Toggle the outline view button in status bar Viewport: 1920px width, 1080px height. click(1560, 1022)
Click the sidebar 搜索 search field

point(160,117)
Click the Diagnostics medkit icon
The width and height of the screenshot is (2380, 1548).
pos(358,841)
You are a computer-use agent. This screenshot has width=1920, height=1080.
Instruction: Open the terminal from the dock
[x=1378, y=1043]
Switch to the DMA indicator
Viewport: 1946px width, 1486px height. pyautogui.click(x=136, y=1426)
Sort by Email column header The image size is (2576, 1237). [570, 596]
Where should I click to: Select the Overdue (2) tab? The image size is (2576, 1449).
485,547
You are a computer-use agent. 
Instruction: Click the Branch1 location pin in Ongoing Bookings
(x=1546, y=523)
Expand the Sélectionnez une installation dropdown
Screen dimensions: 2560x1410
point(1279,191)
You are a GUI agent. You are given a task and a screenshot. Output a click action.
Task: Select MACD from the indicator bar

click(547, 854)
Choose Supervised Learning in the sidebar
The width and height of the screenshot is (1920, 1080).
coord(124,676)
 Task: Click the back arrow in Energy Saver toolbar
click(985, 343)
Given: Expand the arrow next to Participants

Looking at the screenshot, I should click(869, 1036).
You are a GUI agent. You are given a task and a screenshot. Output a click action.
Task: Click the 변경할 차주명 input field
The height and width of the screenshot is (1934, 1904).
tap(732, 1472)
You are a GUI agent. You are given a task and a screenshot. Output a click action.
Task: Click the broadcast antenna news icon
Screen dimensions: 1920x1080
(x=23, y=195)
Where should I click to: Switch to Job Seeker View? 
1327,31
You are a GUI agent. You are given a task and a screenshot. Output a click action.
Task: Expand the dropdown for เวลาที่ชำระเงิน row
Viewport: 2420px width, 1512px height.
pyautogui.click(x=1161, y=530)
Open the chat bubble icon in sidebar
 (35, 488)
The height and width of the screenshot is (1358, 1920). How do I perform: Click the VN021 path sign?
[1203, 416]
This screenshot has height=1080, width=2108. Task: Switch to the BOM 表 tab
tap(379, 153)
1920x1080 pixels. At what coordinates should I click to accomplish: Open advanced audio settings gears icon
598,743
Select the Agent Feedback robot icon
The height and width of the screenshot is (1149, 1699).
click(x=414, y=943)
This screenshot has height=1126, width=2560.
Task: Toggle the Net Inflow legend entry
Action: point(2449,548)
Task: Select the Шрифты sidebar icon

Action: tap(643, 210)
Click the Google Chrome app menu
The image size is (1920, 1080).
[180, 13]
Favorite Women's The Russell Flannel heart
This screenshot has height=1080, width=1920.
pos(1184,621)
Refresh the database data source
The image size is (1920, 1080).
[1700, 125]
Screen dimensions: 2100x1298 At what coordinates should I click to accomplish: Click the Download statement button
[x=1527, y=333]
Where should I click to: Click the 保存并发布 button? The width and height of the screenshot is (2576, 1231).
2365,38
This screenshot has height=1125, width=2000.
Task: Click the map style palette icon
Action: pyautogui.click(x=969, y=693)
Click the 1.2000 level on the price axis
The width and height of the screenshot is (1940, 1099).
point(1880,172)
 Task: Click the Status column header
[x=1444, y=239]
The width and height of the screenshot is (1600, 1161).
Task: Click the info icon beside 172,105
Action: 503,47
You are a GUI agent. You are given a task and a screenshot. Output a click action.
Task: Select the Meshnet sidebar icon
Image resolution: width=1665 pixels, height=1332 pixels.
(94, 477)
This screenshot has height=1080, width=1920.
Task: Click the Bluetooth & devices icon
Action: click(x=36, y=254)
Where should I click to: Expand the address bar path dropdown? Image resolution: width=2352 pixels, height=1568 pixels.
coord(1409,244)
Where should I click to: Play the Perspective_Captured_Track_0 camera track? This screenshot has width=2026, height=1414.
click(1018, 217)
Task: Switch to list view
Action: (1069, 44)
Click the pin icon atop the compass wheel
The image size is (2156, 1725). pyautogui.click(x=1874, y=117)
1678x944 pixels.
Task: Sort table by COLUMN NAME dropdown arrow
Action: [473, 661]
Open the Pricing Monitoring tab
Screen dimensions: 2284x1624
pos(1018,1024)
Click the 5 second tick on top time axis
########################################
Check every line above for the word "computer" and copy those that have it.

* _SOLUTION_:
You are a computer-use agent. This screenshot has width=1920, height=1080.
You are a computer-use agent. 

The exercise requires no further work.